The foregoing description of the preferred embodiments of the present disclosure is provided for the purpose of illustration only, and is not intended to limit the disclosure to the particular embodiments disclosed, but on the contrary, the intention is to cover all modifications, equivalents, alternatives, and alternatives falling within the spirit and principles of the disclosure.

Claims

1. A vehicle counting method based on residual enhancement information, comprising:

2. The method for counting vehicles based on residual enhancement information according to claim 1, wherein, in each operation layer of step S230,

；

where x represents each element of the input feature map of the linear rectifying layer,representing a linear rectification function;

；

3. The vehicle counting method based on residual enhancement information according to claim 1 or 2, wherein step S250 specifically includes:

4. The vehicle counting method based on residual enhancement information of claim 3, wherein, in the third convolutional neural network,

5. The method for counting vehicles based on residual enhancement information as claimed in claim 3, wherein the step S220 specifically comprises:

6. The method for vehicle counting based on residual enhancement information of claim 5, wherein, in the first convolutional neural network,

7. The vehicle counting method based on residual enhancement information of claim 5, wherein, in the second convolutional neural network,

Output[i,j,c]=1/(pool_H*pool_W)* ；

pool_H=floor(H/output_H) ；

pool_W=floor(W/output_W) ；

8. The method for vehicle counting based on residual enhancement information according to claim 5, wherein in step S200, a vehicle counting model is trained according to a predicted density map and a real density map corresponding to each remote sensing image to be trained, and the method for vehicle counting comprises:

；

wherein ,is a Bayesian loss function, +.>Is a function of the count-up error,

bayesian loss functionThe definition is as follows:

；

wherein ,a Bayesian loss function corresponding to the current remote sensing image to be trained is calculated for the vehicle; n' is the total number of pixels in the predicted density map corresponding to the current remote sensing image to be trained, wherein the predicted density map corresponding to the current remote sensing image to be trained is an output result obtained by inputting the current remote sensing image to be trained into a vehicle counting model; c (C) _n Is the position of the nth pixel point in the predicted density map corresponding to the current remote sensing image to be trainedPlacing; e [ C ] _n ]The density of the vehicle at the corresponding area of the nth pixel point in the predicted density map corresponding to the current remote sensing image to be trained; />Is->A loss function;

counting error functionThe definition is as follows:

；

wherein ,a counting error function corresponding to the current remote sensing image to be trained is obtained for the vehicle counting model; f (X) is the total number of vehicles predicted according to the predicted density map corresponding to the current remote sensing image to be trained, wherein the predicted density map corresponding to the current remote sensing image to be trained is an output result obtained by inputting the current remote sensing image to be trained into a vehicle counting model; and Y is the total number of vehicles determined according to the real density map corresponding to the current remote sensing image to be trained.
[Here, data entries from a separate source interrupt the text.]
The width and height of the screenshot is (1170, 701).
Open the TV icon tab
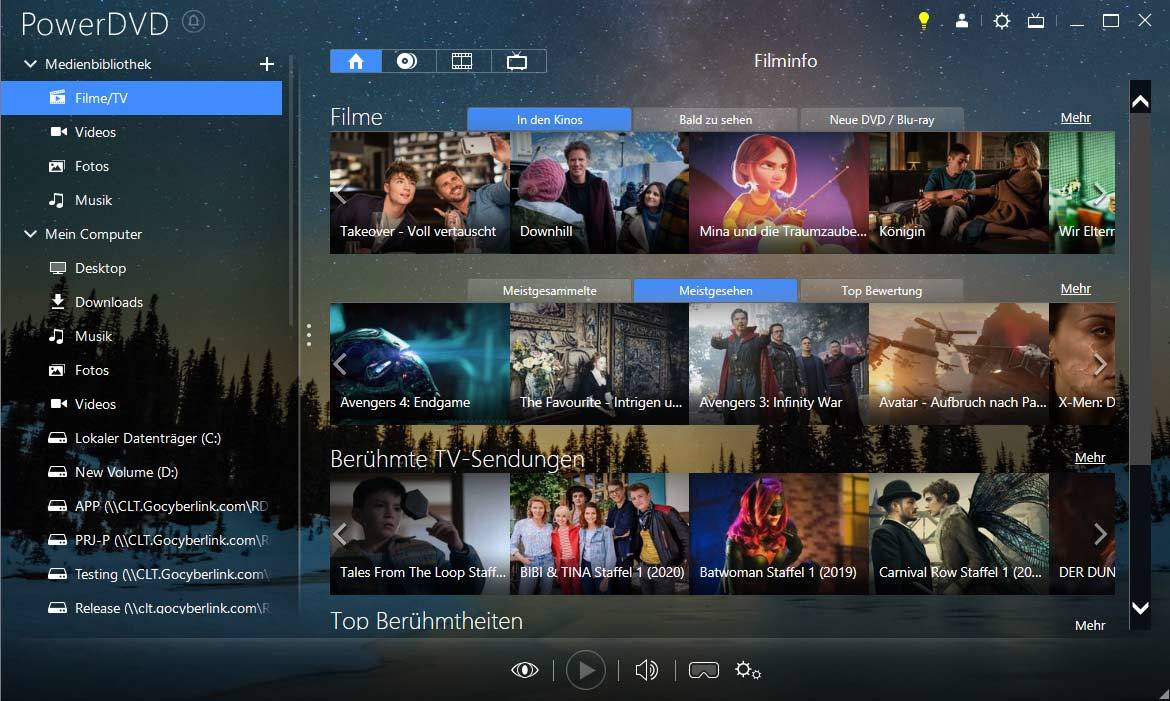(x=518, y=61)
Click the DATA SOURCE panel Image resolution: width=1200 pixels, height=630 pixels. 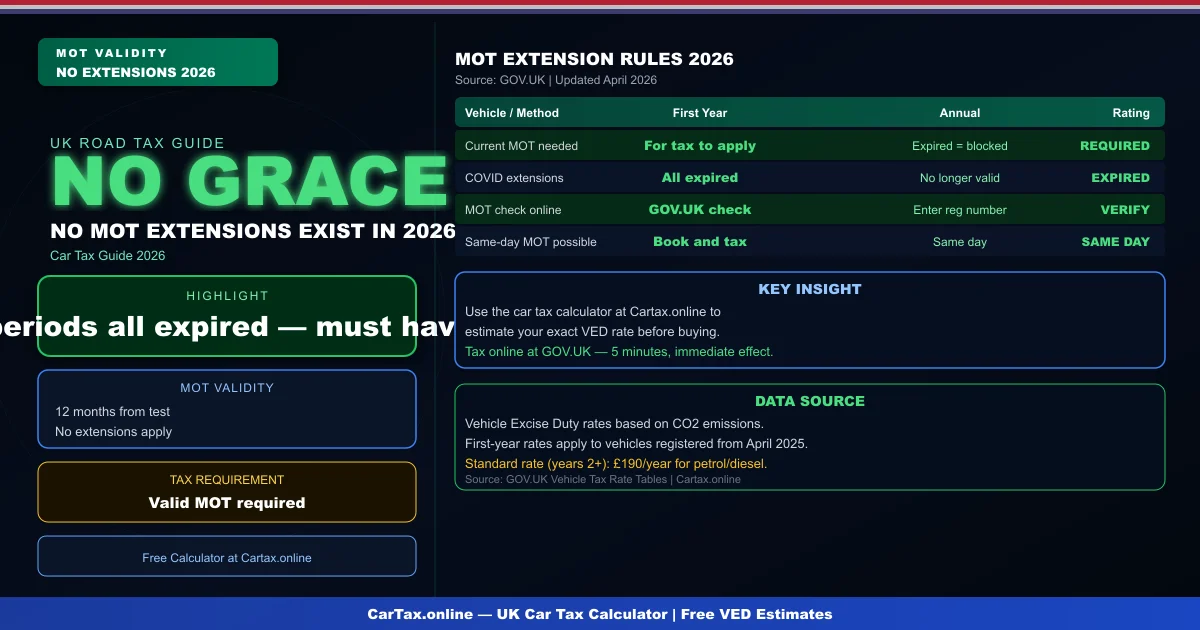pyautogui.click(x=811, y=437)
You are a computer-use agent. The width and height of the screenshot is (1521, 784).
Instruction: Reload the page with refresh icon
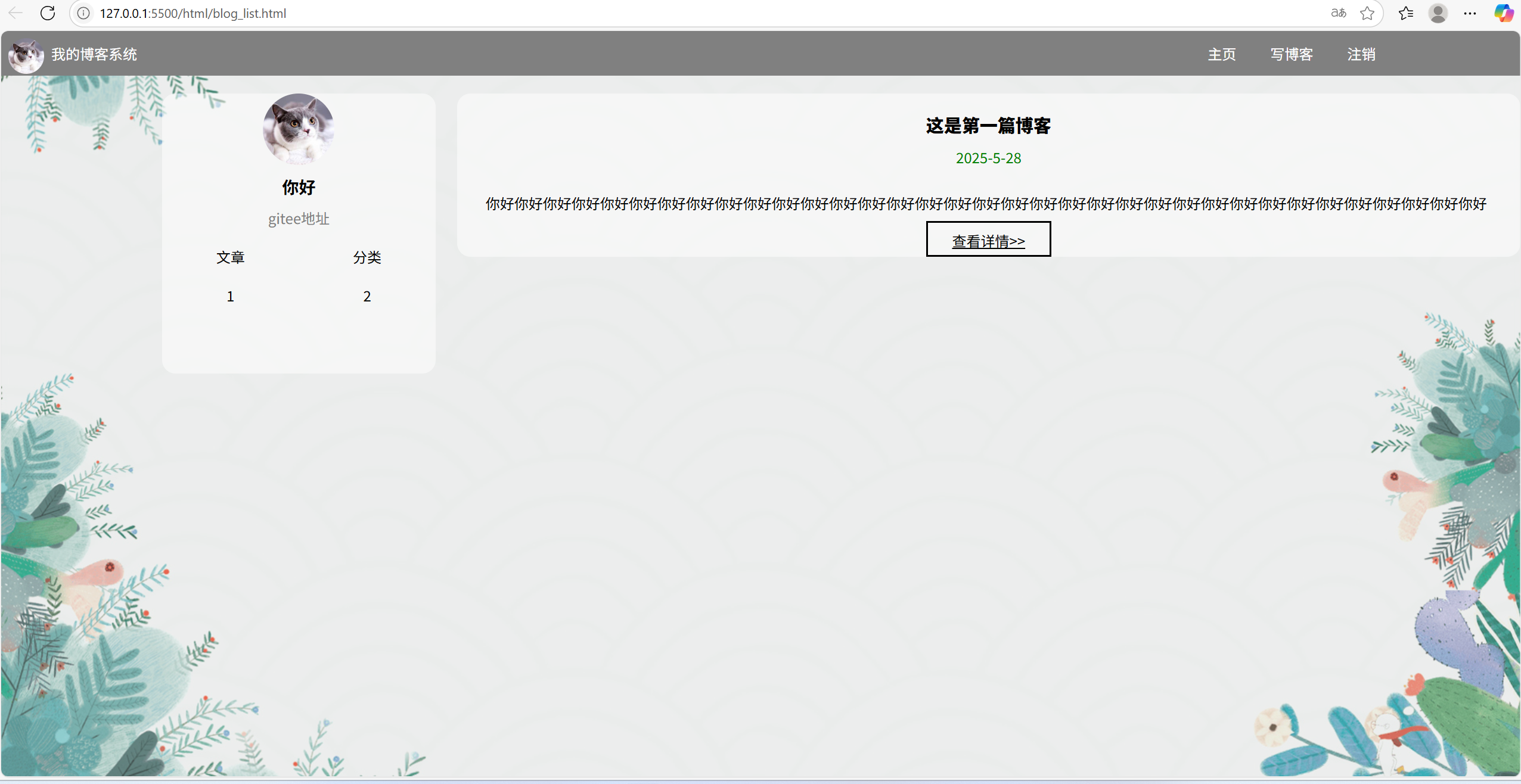pyautogui.click(x=48, y=13)
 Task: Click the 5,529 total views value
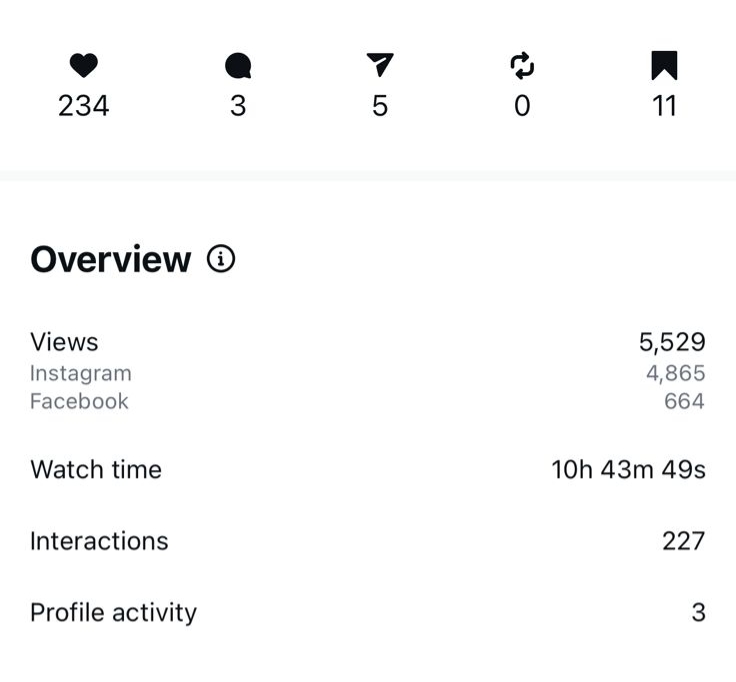(x=672, y=342)
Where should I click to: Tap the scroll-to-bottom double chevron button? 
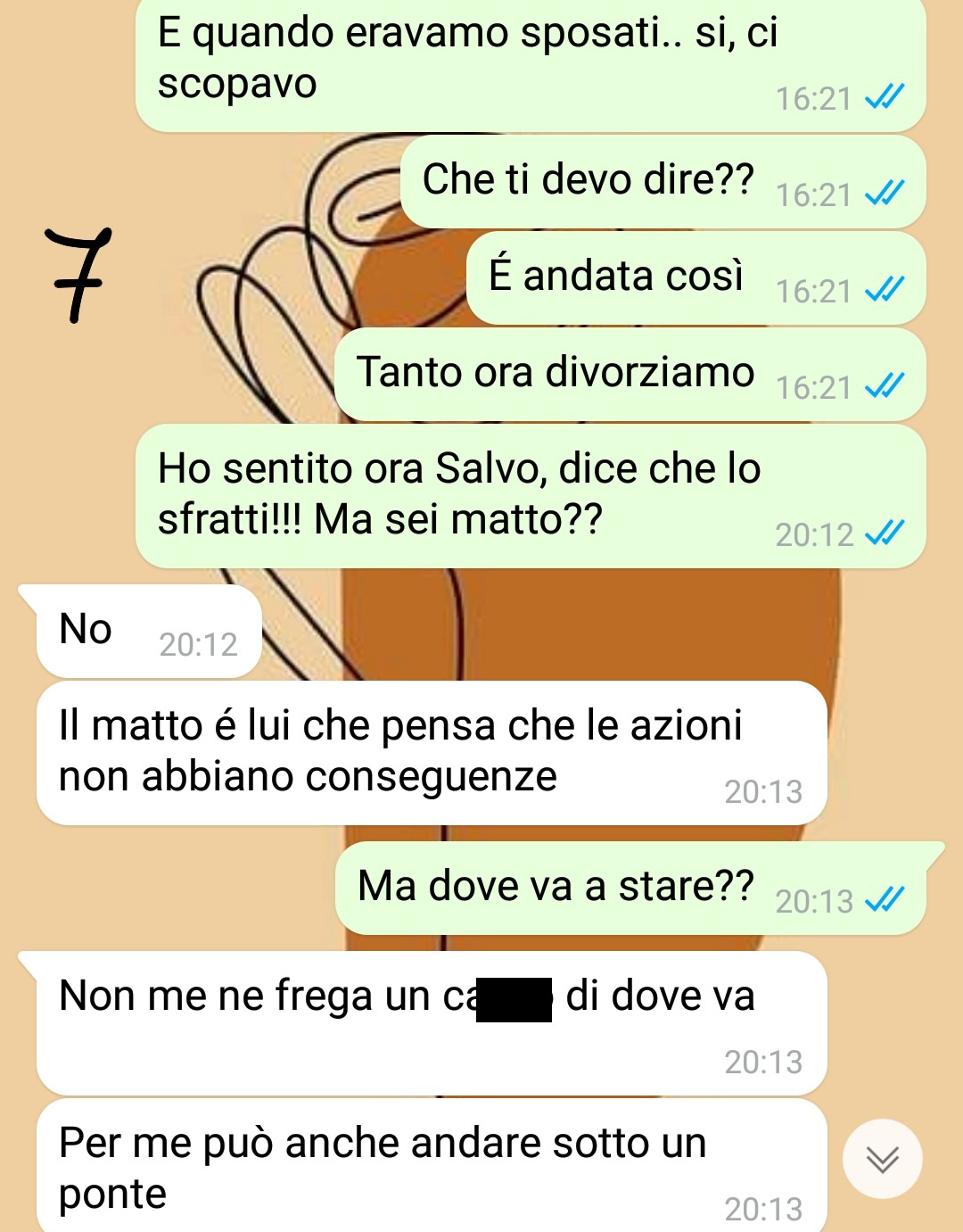pyautogui.click(x=883, y=1159)
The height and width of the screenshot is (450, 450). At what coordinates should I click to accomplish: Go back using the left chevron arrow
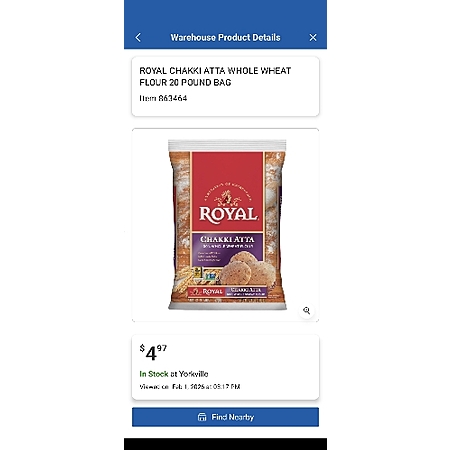pos(138,37)
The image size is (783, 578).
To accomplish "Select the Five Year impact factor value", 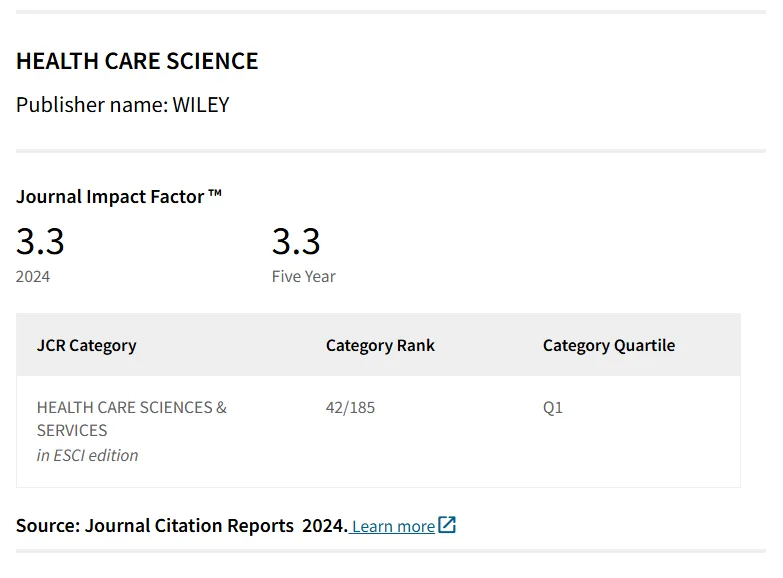I will [x=296, y=241].
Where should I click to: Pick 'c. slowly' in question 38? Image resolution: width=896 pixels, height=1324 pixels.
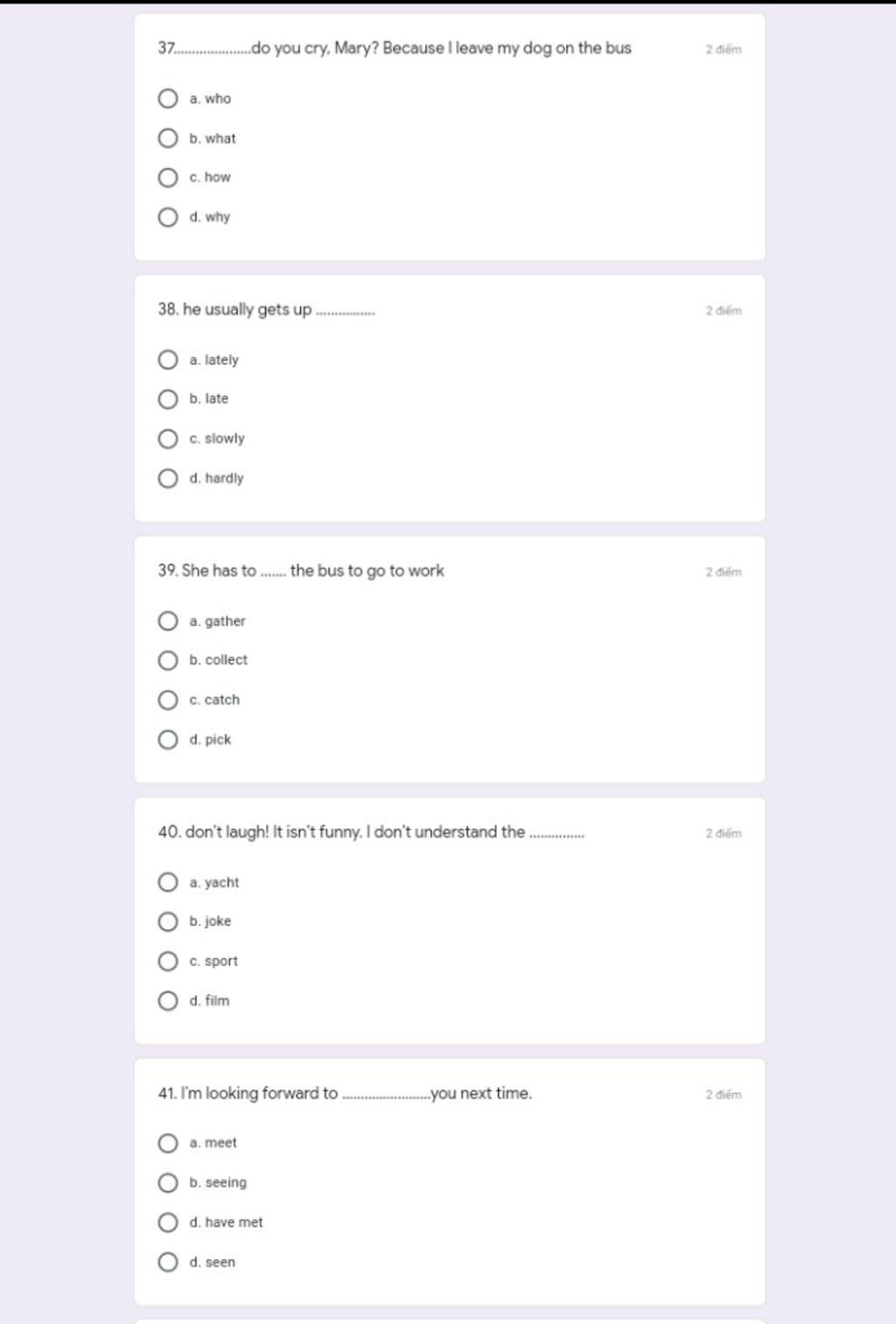click(x=168, y=438)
9. An electronic device, comprising:

a memory;

a processor; and

a computer program product comprising a computer program product,

wherein the computer program is stored in the memory and configured to be executed by the processor to implement the residual enhancement information based vehicle counting method of any one of claims 1 to 8.

10. A computer-readable storage medium, characterized in that the computer-readable storage medium has stored therein a computer program that is executed by a processor to implement the residual enhancement information-based vehicle counting method of any one of claims 1 to 8.